Da kein Kandidat auf Anhieb die absolute Mehrheit gewann, zog sich der schwächste Kandidat zurück. Letztendlich gewann Mike Huckabee 52 %, der in der ersten Runde noch mit 33 % hinter Mitt Romney (41 %) lag.

Gewissermaßen wurde durch diese in mehreren Runden durchgeführte Wahl eine Präferenzwahl durchgeführt – was ich angesichts des Ausscheidens von John Edwards für die Wahl der Delegierten der Demokraten empfohlen hatte.
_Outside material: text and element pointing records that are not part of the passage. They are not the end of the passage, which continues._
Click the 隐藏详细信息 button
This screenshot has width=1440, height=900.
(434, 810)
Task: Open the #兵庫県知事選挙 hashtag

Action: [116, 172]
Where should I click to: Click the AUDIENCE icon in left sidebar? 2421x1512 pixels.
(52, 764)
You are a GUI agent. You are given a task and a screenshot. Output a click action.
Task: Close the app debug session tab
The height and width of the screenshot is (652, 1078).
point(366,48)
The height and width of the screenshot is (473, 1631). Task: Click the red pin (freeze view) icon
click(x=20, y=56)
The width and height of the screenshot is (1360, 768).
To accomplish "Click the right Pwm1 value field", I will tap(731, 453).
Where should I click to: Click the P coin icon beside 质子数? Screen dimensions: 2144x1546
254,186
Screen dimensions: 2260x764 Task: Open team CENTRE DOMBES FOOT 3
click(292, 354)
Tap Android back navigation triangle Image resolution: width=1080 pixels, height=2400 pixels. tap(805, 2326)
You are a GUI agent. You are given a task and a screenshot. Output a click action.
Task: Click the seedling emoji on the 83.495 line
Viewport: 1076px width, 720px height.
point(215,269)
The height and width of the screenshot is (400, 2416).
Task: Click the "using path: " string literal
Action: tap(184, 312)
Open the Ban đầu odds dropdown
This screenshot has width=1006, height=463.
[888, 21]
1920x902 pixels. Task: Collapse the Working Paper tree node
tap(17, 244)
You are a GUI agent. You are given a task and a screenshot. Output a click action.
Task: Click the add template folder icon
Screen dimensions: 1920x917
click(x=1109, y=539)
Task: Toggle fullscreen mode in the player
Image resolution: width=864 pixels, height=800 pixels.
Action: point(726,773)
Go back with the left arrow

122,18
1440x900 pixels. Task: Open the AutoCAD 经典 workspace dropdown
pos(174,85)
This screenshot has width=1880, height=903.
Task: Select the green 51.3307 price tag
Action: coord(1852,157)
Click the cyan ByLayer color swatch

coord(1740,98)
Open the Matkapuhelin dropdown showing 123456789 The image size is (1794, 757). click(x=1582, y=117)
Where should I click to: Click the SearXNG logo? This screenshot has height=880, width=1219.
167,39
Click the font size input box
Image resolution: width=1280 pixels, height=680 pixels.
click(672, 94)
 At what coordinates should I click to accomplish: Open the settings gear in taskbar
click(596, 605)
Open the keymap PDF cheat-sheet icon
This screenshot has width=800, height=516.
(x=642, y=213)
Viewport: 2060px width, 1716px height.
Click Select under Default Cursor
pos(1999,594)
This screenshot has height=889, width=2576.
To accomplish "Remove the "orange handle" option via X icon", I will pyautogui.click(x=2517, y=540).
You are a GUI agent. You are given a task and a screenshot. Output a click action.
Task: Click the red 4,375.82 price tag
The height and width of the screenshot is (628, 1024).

Da aber tatsächlich mehrere Abstimmungsgänge stattfanden, war es in West Virginia kein Instant Runoff Voting, sondern nur Runoff Voting, also eben nicht die Instant-Version. Aber die Anhänger von Ron Paul und John McCain konnten im Sinne einer Präferenzwahl wenigstens noch ihre Zweit- oder Drittpräferenz zur Geltung bringen.

Ausführlicheres dazu im Artikel „Angewandte Urwahl-Taktik am Beispiel von West Virgnia“ im USA-erklärt-Blog.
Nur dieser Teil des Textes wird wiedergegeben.